In Chapter 2, Kong Hongdao (孔弘道; meaning "expander of the Dao"), style name Juemin (覺民 (觉民); meaning "enlightener of the people"), a 72nd generation descendant of Confucius, gives a lecture in which he discusses how a reformed China came to be, covering the period 1903–1962. The lectures are called "China's History These Sixty Years Past." The audience includes 1,000 students from various countries, with each one having total fluency in Chinese. Kong Hongdao had studied in the West before returning to China. Kong Hongdao describes the genesis of the Constitutional Party (Xianzheng dang), which guides China's reform. Kong Hongdao states that China underwent six stages before being reformed, but the novel describes only a portion of the first stage. Kong states that the stages are: preparation, autonomy of various districts, unification of all of China, building things and producing goods, competing with other countries, and finally becoming the global superpower. The historical overview is a small portion of Kong's lecture.

This section includes debates between the characters Huang Keqiang (黄克強) and Li Qubing (李去病), who discuss whether China should experience a revolution or be reformed. Huang Keqiang's father, an academic from Guangdong, sent him and Li Qubing to Oxford University; due to the Hundred Days Reform they do not immediately return to China, and they experience anti-Chinese sentiment from the Europeans. On their way back to China, Li Qubing argues the Qing dynasty government needs to be abolished, while Huang Keqiang argues it can be reformed. The debates, transcribed verbatim within Kong Hongdao's speech, make up the bulk of the speech. Huang Keqiang and Li Qubing established the Constitutional Party.
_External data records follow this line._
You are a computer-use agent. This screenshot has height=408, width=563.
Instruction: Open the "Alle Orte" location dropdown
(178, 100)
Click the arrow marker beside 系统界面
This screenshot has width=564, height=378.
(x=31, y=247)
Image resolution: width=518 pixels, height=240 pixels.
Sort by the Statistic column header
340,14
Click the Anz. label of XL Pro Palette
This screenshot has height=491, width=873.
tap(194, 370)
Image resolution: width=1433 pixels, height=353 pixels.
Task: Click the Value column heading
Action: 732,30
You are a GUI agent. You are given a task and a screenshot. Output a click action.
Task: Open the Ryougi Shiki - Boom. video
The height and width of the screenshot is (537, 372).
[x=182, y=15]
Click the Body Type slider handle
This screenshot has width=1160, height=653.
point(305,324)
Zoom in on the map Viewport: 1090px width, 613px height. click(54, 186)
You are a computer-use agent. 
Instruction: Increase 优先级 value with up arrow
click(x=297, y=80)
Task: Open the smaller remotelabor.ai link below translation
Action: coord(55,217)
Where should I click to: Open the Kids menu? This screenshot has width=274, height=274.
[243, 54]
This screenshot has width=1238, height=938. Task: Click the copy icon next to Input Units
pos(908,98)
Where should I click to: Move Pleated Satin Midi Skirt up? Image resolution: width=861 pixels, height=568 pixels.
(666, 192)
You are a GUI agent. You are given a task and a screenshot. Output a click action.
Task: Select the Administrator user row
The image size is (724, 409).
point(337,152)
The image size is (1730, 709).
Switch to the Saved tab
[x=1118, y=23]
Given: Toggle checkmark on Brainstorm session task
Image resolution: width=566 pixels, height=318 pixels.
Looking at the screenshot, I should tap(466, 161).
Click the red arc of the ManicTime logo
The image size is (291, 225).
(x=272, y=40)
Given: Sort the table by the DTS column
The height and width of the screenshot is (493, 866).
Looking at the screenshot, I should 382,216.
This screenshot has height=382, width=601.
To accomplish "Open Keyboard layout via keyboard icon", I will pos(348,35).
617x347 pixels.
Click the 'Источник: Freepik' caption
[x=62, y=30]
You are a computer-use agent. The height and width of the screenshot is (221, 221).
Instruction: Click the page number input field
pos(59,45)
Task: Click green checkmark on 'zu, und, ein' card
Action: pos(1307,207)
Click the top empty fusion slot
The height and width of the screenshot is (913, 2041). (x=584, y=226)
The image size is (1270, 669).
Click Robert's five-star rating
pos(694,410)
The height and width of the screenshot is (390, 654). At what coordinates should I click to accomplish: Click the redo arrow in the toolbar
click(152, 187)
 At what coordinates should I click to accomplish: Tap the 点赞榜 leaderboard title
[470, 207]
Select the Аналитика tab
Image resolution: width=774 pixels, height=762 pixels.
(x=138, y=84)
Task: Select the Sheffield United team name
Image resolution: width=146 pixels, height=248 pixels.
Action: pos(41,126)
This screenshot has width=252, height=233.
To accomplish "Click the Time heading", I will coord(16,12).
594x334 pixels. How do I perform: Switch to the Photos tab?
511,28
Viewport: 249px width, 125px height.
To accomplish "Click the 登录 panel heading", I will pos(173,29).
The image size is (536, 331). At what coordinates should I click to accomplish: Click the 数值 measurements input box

There is no more content after Chapter 5. David Wang stated that the absence of the middle portions of the storyline means that the novel does not have its "progressive narrative" or "the historical time to make the future accessible and intelligible."

==Development==
Liang Qichao, who believed that China would later adopt a parliamentary democracy as its form of government, was influenced by the 1888 American novel Looking Backward and the 1886 Japanese novel Setchubai ("Plum Blossoms in the Snow"). As part of his research he visited Australia for six months. Liang Qichao considered making two sequels, with the second being The Future of Old China, and the third being New Peach Blossom Spring. The second would be about a China that decides not to adapt to a new era and therefore falls into ruin, while the third would be about the descendants of Chinese who had established a civilization on an island away from China; these people come back to China to improve it.

According to Chloë F. Starr, the author of Red-light Novels of the late Qing, the novel stopped publication due to a decline in the sale of serial magazines. David Wang stated in Fin-de-siècle Splendor: Repressed Modernities of Late Qing Fiction, 1849-1911 that Liang Qichao had changed his vision of how a new China would be established, and that this and several other factors resulted in a halt in the novel's development. David Wang concluded that the fact that the book was never completed was "symptomatic of Liang's inabilities to come to terms with a new temporal paradigm."

==Reception==
David Wang compared this novel with Taiwan Straits: 1999 by Yao Chia-wen arguing that they both had nationalistic elements.

Several works had been inspired by this novel, including Xin Zhongguo, a 1910 novel by Lu Shi'e; and New Era, a 1908 novel by Bigehuan zhuren.